Ces pompes sont d’une importance cruciale pour INEOS ; ils transportent l’éthylène des produits finis de Grangemouth vers nos clients à Runcorn et au-delà, générant un flux régulier de revenus pour les opérations sur place. Des milliers de tonnes d’éthylène haute pression sont pompées dans des pipelines de plusieurs centaines de kilomètres, 24 heures sur 24, 7 jours sur 7. Faire partie de la solution est ce qui motive de nombreux ingénieurs d’INEOS à travailler sur le site à Grangemouth. Créer des produits sûrs et durables qui répondent aux besoins de la société et le faire efficacement est l’objectif central de nos équipes d’ingénierie. Trouver une solution aux joints fragiles éviterait de devoir remplacer les pompes elles-mêmes, ce qui, à plus d’un million de livres par pompe pour l’équipement, l’installation et la mise en service, représenterait un coût important pour l’entreprise.

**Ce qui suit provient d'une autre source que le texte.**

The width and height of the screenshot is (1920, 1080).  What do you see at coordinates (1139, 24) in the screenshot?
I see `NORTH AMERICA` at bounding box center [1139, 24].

En réalité, ce n’était pas non plus la solution, ces pompes accomplissent leur travail vital dans des conditions de fonctionnement extrêmement difficiles, ce sont les joints qui ne pouvaient pas supporter l’environnement de fonctionnement : extrêmement froid -29°C, sous des pressions énormes de 90 BAR et tournant à 15 000 tr/min.
La solution réelle a été conçue à l’aide d’un procédé appelé Root Cause Analysis , auquel Charles avait été formé et utilisé intensivement lorsqu’il travaillait à la raffinerie de Grangemouth, propriété et exploitée par Petroineos.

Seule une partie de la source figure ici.